About this task:
Print only the lines below, from the very first to the one containing "Click the 主营业务 row label", exactly as they stand. Do not print pictures.

Task input:

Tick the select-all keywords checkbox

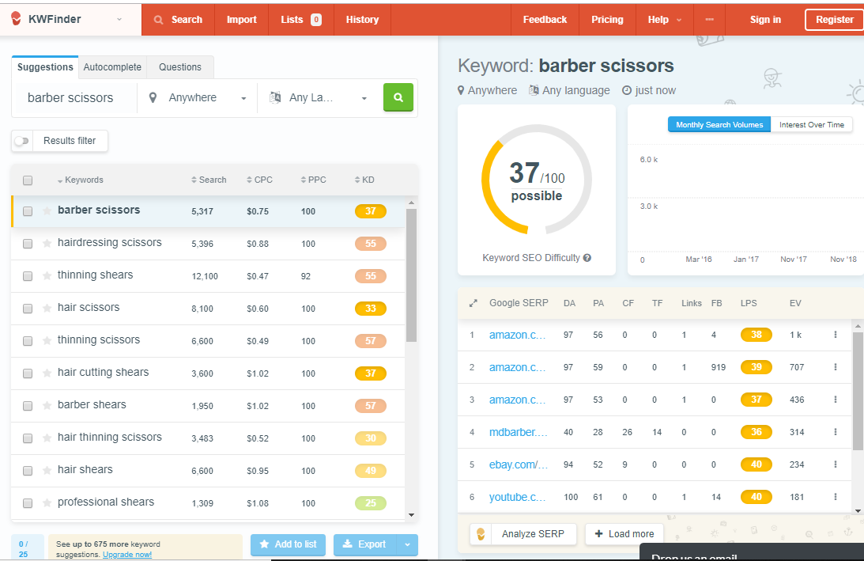[x=28, y=180]
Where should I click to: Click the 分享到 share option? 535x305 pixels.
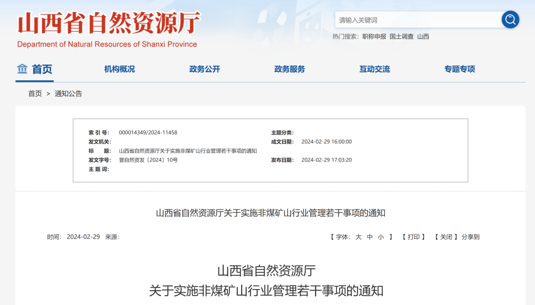471,237
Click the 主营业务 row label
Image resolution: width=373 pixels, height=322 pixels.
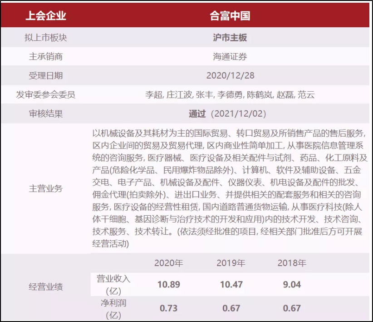[x=45, y=188]
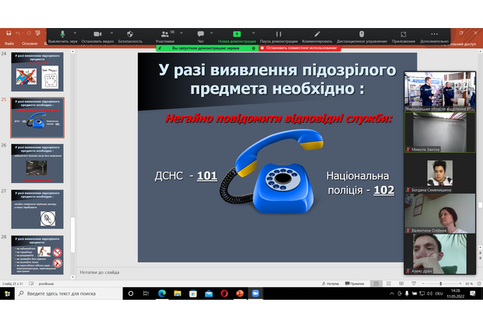
Task: Start a new screen share
Action: pos(234,36)
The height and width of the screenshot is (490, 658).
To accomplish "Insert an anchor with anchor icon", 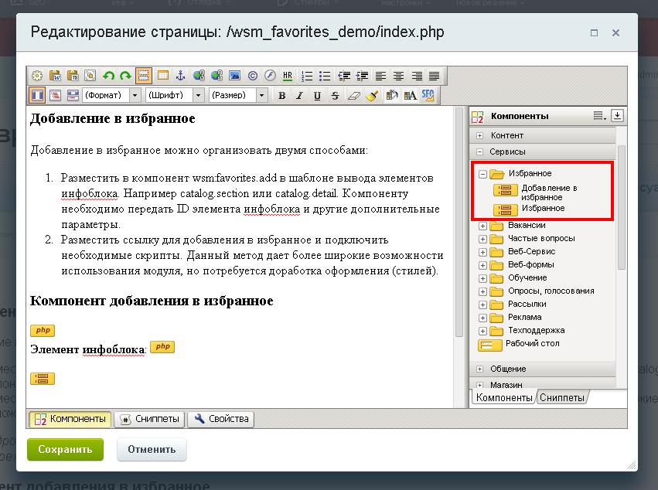I will 181,76.
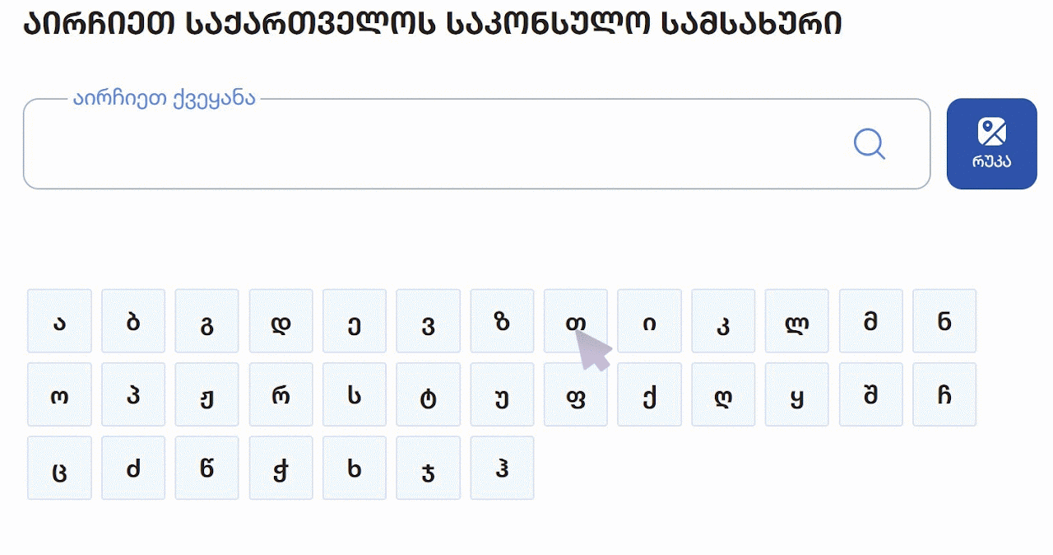This screenshot has height=555, width=1053.
Task: Choose the letter ც tile
Action: (x=59, y=468)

Output:
Tick the select-all keywords checkbox

[x=28, y=180]
Where should I click to: Click the 分享到 share option? 535x305 pixels.
471,237
Click the 主营业务 row label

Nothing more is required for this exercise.